#### Task
Copy every line of the data that contains the string "agent".

#### Source material
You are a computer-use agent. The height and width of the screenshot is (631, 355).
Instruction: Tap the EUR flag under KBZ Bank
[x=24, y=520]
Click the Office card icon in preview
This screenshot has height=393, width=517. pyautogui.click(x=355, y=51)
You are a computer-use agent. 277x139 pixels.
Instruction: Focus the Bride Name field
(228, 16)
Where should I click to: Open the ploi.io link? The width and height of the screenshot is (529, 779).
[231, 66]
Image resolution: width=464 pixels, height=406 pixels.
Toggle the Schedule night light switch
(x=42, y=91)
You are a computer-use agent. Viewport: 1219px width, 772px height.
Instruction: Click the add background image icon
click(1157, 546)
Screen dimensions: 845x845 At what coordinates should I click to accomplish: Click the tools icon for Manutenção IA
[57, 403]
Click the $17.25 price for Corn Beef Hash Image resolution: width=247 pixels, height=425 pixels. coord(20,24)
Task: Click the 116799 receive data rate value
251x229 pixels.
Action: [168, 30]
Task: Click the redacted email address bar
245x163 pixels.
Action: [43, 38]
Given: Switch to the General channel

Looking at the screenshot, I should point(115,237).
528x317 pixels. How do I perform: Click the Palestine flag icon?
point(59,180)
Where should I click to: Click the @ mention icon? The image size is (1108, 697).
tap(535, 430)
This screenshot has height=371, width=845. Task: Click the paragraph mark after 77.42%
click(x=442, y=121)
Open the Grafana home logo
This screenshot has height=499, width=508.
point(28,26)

#### Solution to the exercise
You are a computer-use agent. The height and width of the screenshot is (631, 355).
You are a computer-use agent. 277x139 pixels.
You are a computer-use agent. Viewport: 1219px width, 772px height.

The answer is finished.